Joseph Awuah-Darko officially opened the show ‘A Bed of Roses’, in Accra, Ghana. After a successful exhibition at Gallery 1957 in 2019 and a short break to focus on the development of his fellow artists through establishing the Noldor Artist Residency, Awuah-Darko has continued his practice creating a collection of abstract and figurative works consisting of eight life-size tapestries and acrylic paintings.
© Joseph Awuah-Darko
The artworks represent idiosyncratic visions of his eternal struggles with mental well-being and identity, while also referencing the complicated history of capitalism and system police. Often depicting moments of conflict or amorous harmony, Awuah-Darko pulls influences from African literature, Ashanti poetry and internalised cognitive dreams played back to himself. His work depicts symbols of spirituality – rendered in the dystopian beings he describes as Sentinels which famously reference the Akuaba fertility doll originating from Akan culture in Southern Ghana.

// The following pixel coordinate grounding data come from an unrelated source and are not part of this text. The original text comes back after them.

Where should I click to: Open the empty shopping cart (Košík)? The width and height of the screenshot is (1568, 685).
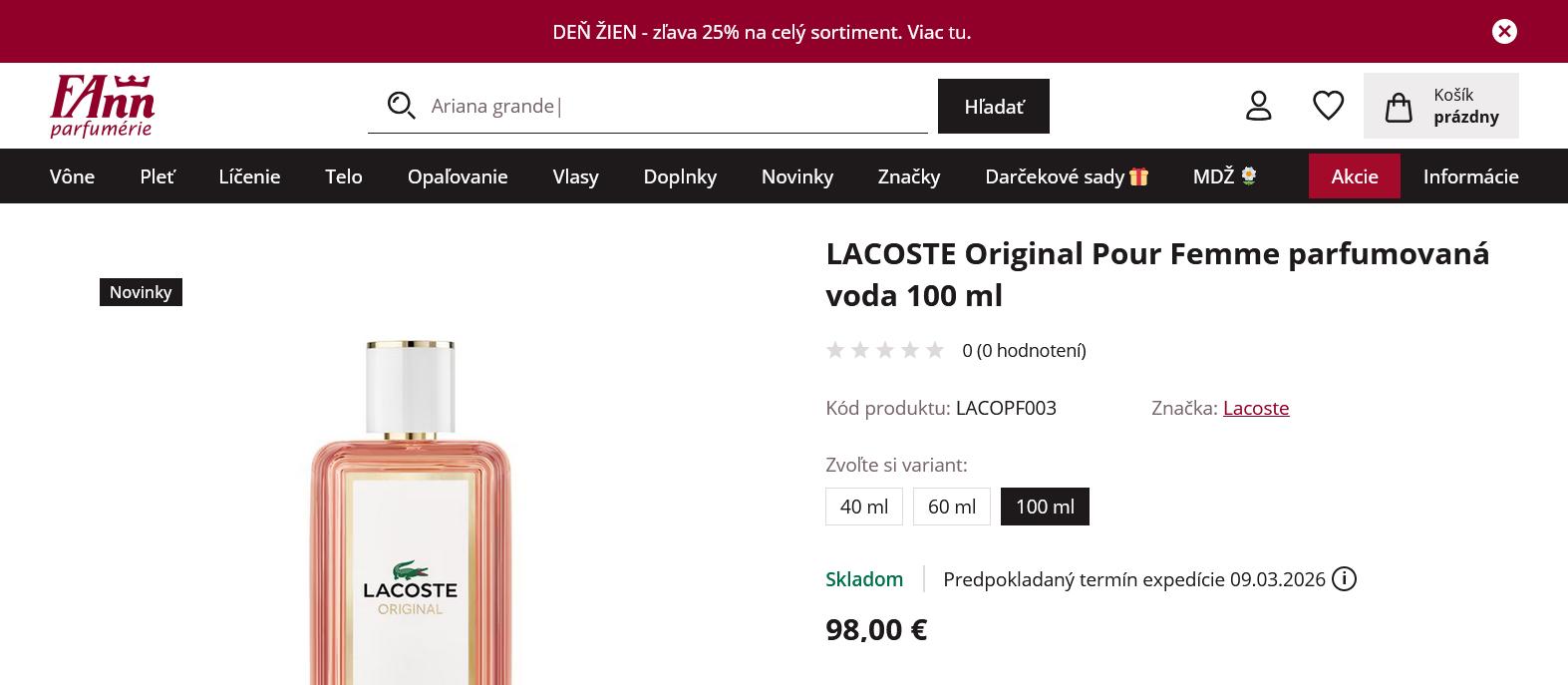tap(1440, 106)
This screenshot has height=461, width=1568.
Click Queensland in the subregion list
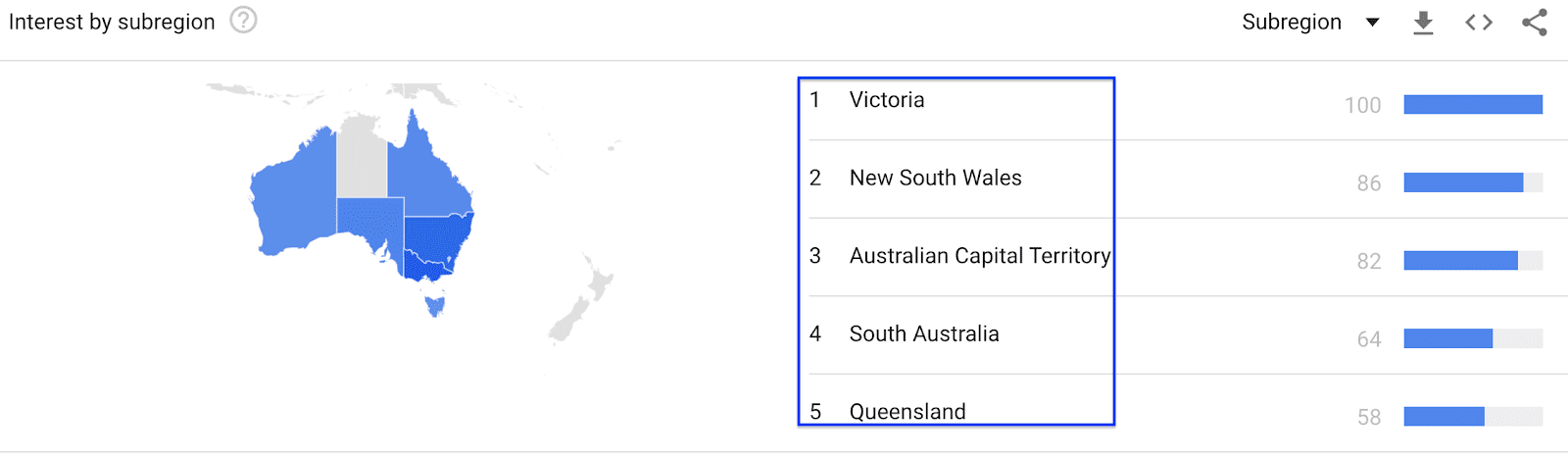click(907, 412)
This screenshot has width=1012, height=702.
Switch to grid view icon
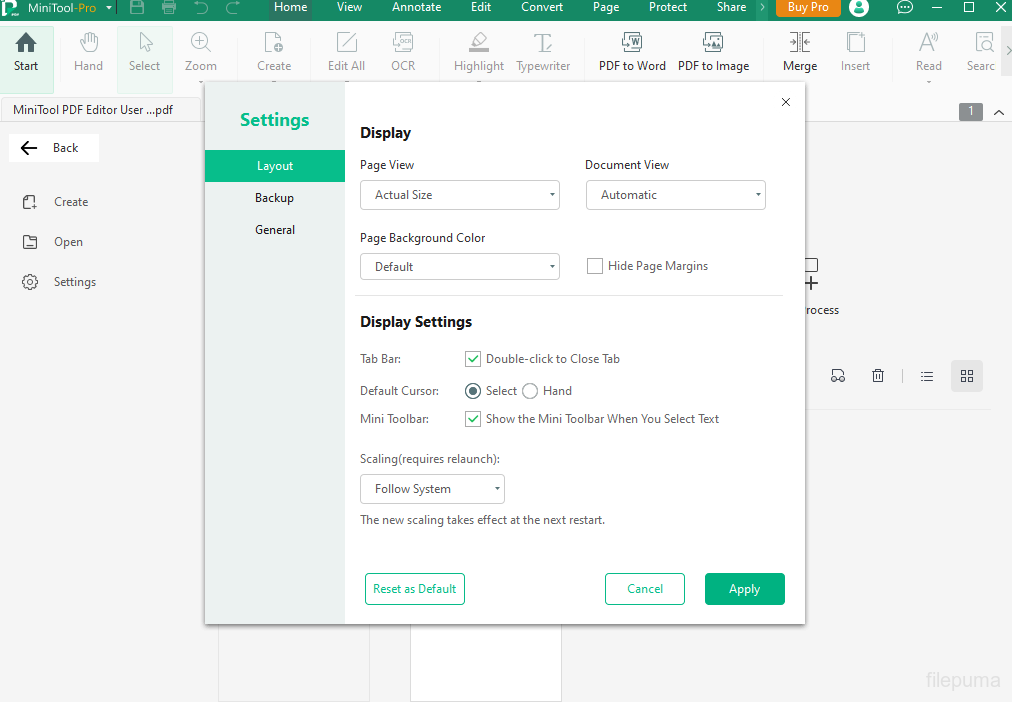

The artist uses interdisciplinary methods rooted in local poster design with works on canvas. In addition, Ghanaian basket weaving and European tapestry techniques are combined with found plastic to create the immersive tapestries. The use of plastic material is deliberate in acknowledgement of its complex history with the country. He also incorporated satin roses to create the figurative elements within the conceived large scale woven tapestries.
There are four paintings and four tapestries; The work Purslane War for example, which considers the crippling effects of mental health issues amongst people in black/African communities, engages atypical hues such as yellow, black and magenta to create this vibrant, intricately assembled tapestry actively exploring the height of internal conflict in a depicted tug-of-war.
One of the largest works achieved to scale by the artist yet is Bourbon Stance. The pastel blue woven tapestry with 6000 handmade brown satin flowers captures the artist’s early childhood memories of spending time in his grandmother’s vast garden. The therapeutic presence aided Joseph in his journey to combat his severe depression. His new found freedom and joy displaced by the over shadowing rose covered figure in a dancer’s stance.
The art pieces are on display for the first time at The Mix in Accra Ghana. In April 2023 part of this series will be on view at Mindy Solomon Gallery in Miami as part of a textile group exhibition before heading to Jac Forbes Gallery in Los Angeles.